The moment that Greek artist Kostas Makedonas made sense of the world was the moment he began his career with music. Art – in all its forms – is an expression of one’s understanding, and Makedonas uses his music to do just that.
His relationship with music and song started at an early age.
“My parents loved music, mainly Greek music, and would play folk songs in the house, so from a very early age, I began to listen and play these songs,” Makedonas says.
Born and raised in Thessaloniki, taking up music wasn’t intentional for the artist, he explains it happened organically. Even before he started school, he knew how to play and sing dozens of songs and would impress family and friends who’d visit.

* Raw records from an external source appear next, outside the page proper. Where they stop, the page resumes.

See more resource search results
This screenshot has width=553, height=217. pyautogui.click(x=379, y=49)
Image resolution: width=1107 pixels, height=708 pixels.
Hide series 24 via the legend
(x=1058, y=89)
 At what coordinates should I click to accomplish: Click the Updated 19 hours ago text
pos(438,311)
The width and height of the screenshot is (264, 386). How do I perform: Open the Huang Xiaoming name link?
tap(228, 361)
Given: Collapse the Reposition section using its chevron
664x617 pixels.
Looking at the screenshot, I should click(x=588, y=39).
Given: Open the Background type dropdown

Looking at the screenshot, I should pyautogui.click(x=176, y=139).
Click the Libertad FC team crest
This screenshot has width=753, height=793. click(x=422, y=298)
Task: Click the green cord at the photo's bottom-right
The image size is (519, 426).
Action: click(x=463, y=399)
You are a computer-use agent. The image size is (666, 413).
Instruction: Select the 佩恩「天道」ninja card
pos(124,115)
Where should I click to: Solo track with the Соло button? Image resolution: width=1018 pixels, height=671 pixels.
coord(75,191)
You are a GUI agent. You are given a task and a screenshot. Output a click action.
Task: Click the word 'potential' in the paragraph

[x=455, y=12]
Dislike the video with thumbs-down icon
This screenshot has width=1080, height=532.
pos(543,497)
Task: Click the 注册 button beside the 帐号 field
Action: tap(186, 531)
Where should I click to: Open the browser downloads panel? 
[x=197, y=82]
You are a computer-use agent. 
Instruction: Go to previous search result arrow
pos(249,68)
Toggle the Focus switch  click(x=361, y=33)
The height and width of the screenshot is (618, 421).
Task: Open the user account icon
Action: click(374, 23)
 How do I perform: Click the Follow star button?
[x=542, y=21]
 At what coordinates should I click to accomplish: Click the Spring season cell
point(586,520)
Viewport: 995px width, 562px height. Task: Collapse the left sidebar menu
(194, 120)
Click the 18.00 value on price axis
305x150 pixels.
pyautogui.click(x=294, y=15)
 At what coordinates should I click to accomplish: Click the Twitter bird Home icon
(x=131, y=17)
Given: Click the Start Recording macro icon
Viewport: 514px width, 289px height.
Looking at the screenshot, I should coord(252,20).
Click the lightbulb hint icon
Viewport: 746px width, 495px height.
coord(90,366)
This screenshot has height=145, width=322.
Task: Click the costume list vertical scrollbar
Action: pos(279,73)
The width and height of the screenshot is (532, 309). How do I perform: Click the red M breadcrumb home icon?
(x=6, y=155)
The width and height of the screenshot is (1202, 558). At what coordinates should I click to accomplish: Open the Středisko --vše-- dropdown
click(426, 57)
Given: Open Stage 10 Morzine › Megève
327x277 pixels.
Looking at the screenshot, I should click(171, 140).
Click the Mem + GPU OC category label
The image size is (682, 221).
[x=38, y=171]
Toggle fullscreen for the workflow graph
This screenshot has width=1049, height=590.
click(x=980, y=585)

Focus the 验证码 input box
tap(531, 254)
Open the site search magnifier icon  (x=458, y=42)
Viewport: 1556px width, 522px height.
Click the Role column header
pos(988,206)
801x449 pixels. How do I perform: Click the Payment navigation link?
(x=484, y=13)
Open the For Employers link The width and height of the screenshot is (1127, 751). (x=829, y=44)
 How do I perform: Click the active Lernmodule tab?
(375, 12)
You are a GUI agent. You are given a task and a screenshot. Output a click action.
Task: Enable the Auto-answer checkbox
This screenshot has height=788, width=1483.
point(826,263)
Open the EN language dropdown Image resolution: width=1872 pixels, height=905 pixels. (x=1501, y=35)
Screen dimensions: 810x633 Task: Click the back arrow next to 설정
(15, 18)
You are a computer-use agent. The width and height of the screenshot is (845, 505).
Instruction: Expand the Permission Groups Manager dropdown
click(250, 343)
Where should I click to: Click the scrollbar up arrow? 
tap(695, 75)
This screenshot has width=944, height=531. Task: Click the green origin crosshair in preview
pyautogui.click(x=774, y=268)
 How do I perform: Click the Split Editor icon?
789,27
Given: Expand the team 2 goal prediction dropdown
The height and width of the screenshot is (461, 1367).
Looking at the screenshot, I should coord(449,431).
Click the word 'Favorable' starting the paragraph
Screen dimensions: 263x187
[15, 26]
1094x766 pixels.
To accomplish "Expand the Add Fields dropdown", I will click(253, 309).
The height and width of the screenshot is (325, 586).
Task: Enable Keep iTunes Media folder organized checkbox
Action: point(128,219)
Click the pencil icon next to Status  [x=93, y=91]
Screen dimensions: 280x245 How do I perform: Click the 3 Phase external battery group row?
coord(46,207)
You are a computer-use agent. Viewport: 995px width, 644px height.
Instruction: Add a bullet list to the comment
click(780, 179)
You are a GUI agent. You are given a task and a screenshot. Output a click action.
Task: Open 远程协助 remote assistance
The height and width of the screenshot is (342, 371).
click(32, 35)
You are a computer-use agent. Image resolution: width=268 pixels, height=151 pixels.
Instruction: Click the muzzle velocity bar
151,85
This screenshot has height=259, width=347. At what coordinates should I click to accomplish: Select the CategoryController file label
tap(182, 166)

At the age of ten, Makedonas took up classical guitar. He would practice on songs that he loved, that meant something to him. He would begin to involve other classmates and they would put on performances and mini concerts.
By the time high school came, he would host musical events at school and get other students with an interest in music involved. They developed a small hub of music appreciators who wanted to immerse themselves in the scenes of Greece of the time.
As a university student studying economics, he continued to perform in various musical settings throughout Thessaloniki.
His debut album ‘No Idea’ (Δεν Έχω Ιδέα), with music by St. Kraounakis and lyrics by L. Nikolakopoulou, was released in 1988 and since then Makedonas has experienced a continuous upward trend in the music scene as one of the most sought after musicians, working with almost all the big names of Greek music. His collaborative efforts include names like Alkistis Protopsaltis, Eleni Vitali, Christos Nikolopoulos, Yannis Markopoulos, Mikis Theodorakis, George Zika, Mimis Plessas, Dimitra Galani, Manolis Mitsias, Aliki Vouyiouklaki, George Dalaras, Harris Alexiou, Marinella, Glykeria, Pantelis Thalassinos and countless others.
Makedonas is the first to admit he’s had a blessed career. He has worked with some of biggest names and the most influential people of Greek music and considers himself “very lucky” because he learned a lot from them.
“I’ve had the fortune to develop great partnerships with almost all the important Greek artists throughout the years,” he says. Some of these include: Giannis Markopoulos, Mikis Theodorakis, Christos Nikolopoulos, George Zika, Dimitri Papadimitriou, Manos Eleftheriou, Mars Davarakis, Giorgos Theofanous and Nikos Moraitis.
“I also worked with leading singers and contemporaries and I’m very lucky because I learned a lot from them,” he continues, adding to the list of names Giorgos Ntalaras, Haris Alexiou and Glykeria, to name but a few.
He has 12 solo albums and has collaborated on over 40 other artists’ albums. His debut performance in Australia will include some of his biggest hits and tributes to many of the great Greek composers.
And after a musical career that has spanned 25 years, he’s finally here on Australian soil to perform two free concerts on Saturday and Sunday night as part of the Greek Community of Melbourne’s Lonsdale Street Festival. Makedonas will be performing with Emmanouil Georgostathis directing Orchestra Emmetron and introducing vocals by Eirini Toumpaki.
“I am thrilled to perform for the first time in Australia,” says the artist, who says he’s been told by his contemporaries how wonderful Australian audiences are, and for the ones who have performed in the past at the Lonsdale Street Festival, what a joy this is. The reception given by the Greek Australians is second to none, and this is something the artist looks forward to.
“Our goal is to fill the people’s ears and soul with good Greek songs and – of course – have fun,” says Makedonas, who is ready and willing to give his all to the crowd this weekend.
He’s performed this style of concert with the Orchestra Emmetron and looks forward to bringing it to Australia for the first time. The show encapsulates the spirit and soul of a broad cross section of Greek songs of the past and present. It’s a show that celebrates Greek music, and the main musical instrument of the Hellenic Republic – the bouzouki.
Makedonas is a grateful artist, grateful to play to the Greeks of the Antipodes, and the wider Australian community, and engage them in song; grateful for the invitation and even more grateful to sing the songs that mean so much to him on the other side of the world – somewhere far from Greece, but where he knows he will find a much appreciative audience.
Kostas Makedonas will be performing two free concerts this weekend at the Greek Community of Melbourne’s Lonsdale Street Festival at 8.00 pm. Makedonas will be performing with Emmanouil Georgostathis directing Orchestra Emmetron and introducing the vocals of Eirini Toumpaki.